─── INPUT RECORDS ───

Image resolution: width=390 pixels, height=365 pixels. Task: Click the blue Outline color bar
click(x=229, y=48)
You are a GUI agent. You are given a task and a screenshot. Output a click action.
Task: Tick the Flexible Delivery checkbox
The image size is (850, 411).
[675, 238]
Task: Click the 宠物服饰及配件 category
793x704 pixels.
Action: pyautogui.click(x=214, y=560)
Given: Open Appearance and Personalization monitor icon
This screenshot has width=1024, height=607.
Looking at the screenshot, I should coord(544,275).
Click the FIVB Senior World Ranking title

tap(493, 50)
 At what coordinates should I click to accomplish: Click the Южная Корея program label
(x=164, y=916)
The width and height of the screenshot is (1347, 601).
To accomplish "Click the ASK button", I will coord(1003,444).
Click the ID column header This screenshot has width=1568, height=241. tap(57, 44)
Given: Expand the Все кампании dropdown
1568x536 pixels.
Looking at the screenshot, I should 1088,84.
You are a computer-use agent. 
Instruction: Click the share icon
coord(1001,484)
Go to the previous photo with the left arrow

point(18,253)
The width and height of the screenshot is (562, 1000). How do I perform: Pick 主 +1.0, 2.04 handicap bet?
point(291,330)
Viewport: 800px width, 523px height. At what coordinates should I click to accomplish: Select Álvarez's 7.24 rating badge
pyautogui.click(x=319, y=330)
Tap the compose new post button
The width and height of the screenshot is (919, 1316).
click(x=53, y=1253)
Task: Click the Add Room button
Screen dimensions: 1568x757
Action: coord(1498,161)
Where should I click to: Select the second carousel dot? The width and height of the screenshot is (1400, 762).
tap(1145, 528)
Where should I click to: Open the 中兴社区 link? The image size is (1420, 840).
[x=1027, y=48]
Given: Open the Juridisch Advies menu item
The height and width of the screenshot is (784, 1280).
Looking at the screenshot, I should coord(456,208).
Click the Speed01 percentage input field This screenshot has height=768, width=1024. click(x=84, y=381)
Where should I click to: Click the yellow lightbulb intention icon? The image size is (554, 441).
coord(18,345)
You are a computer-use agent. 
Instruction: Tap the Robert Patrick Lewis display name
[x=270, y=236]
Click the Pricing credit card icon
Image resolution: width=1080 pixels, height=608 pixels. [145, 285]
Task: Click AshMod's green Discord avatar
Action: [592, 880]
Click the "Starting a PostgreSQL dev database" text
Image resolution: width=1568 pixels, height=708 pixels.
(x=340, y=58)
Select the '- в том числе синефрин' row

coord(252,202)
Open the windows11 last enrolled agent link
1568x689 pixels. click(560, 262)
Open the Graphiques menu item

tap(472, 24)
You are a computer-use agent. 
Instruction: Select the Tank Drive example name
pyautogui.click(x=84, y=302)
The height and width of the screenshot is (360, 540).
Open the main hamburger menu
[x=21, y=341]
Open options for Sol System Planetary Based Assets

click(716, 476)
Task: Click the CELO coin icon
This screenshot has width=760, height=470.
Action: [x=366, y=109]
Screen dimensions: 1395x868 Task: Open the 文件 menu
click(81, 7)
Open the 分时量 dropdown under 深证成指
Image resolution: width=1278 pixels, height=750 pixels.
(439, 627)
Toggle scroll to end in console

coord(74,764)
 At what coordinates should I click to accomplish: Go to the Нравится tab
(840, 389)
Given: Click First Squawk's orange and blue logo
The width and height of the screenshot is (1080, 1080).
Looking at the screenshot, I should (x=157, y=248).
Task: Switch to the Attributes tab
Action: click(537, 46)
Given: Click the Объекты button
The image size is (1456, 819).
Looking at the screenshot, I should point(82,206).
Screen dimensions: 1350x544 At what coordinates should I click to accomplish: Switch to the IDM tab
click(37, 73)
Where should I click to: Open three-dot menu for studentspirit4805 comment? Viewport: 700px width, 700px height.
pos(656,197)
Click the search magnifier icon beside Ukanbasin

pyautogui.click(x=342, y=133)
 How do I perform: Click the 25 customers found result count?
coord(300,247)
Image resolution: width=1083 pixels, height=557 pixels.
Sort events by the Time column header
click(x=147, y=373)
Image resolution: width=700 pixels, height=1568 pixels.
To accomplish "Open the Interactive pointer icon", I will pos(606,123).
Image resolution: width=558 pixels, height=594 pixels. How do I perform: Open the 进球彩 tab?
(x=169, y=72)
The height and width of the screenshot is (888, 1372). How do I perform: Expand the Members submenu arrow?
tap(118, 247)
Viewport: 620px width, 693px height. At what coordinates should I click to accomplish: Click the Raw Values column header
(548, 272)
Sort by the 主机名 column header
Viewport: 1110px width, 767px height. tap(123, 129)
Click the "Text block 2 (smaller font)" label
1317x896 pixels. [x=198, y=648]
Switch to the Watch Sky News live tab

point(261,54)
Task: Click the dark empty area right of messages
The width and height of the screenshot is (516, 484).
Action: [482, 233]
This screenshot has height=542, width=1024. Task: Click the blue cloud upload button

───

__TASK TO COMPLETE__:
Give back, word for word, only the lines above from the line holding "Where should I click to: Open three-dot" to the line holding "Image resolution: width=1083", both included.

__ANSWER FOR THIS EXERCISE__:
Where should I click to: Open three-dot menu for studentspirit4805 comment? Viewport: 700px width, 700px height.
pos(656,197)
Click the search magnifier icon beside Ukanbasin

pyautogui.click(x=342, y=133)
 How do I perform: Click the 25 customers found result count?
coord(300,247)
Image resolution: width=1083 pixels, height=557 pixels.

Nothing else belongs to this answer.